Here is the step by step:

 

-Cutting the parts precisely on the line.

-Sanding off the unwanted outlines of the parts.

-Accurate as possible gluing the rings of the cup together.

 

P1020156-0-s.JPG

 

-Applying the ND into the seams to seal them the same way as the rest of the card is

-Applying the layer of the gloss acrylic finish to the whole surface of the part.

-Applying the layer of the matte acrylic finish to the whole surface of the part.

-Painting the seams with a thin layer of the match color to expose imperfections of glued seams.

 

P1020164-0-s.JPG P1020163-0-s.JPG

 

-Filling up the gaps with mid density CA glue.
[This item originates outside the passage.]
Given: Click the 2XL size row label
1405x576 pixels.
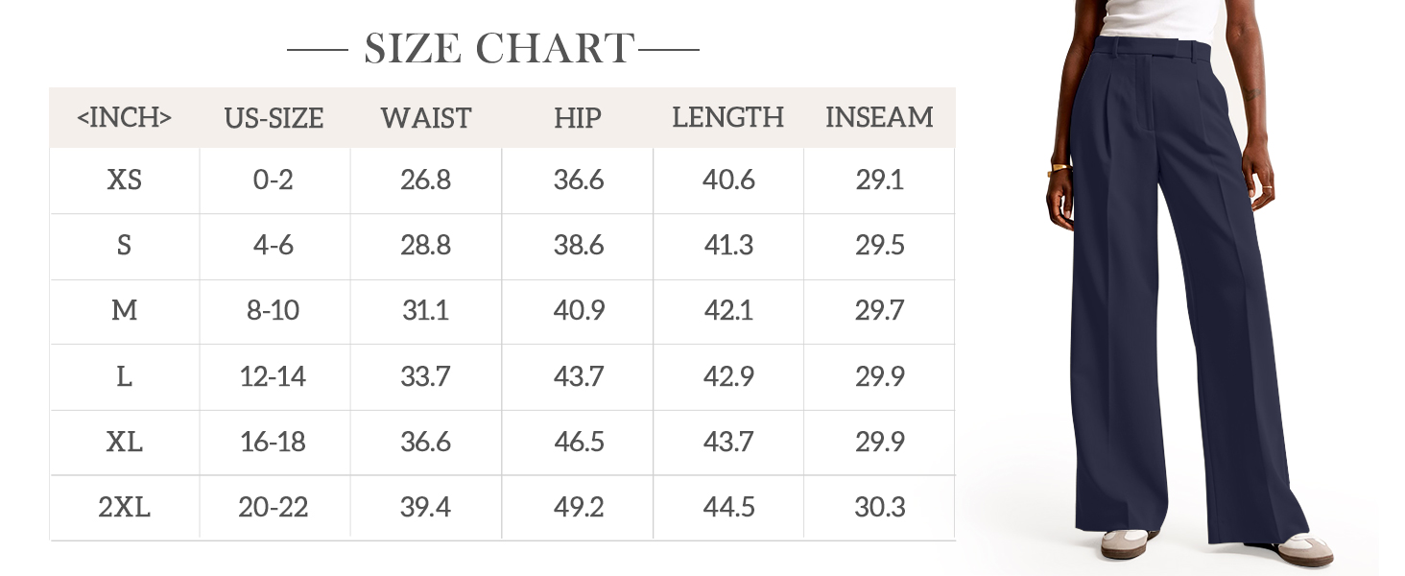Looking at the screenshot, I should (125, 507).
-Alignment of the surface with second layer of the CA glue, only applied widely this time.

-Scrapping the excess of the CA glue with the hobby knife.

-Applying another layer of the matte acrylic finish.

-Applying the second layer of the paint over the seams only wider to equalize the painted lines with the print.

-Diversifying the painted spots with other colors to match the model art design.

-Redrawing the lines of the panels over the paint.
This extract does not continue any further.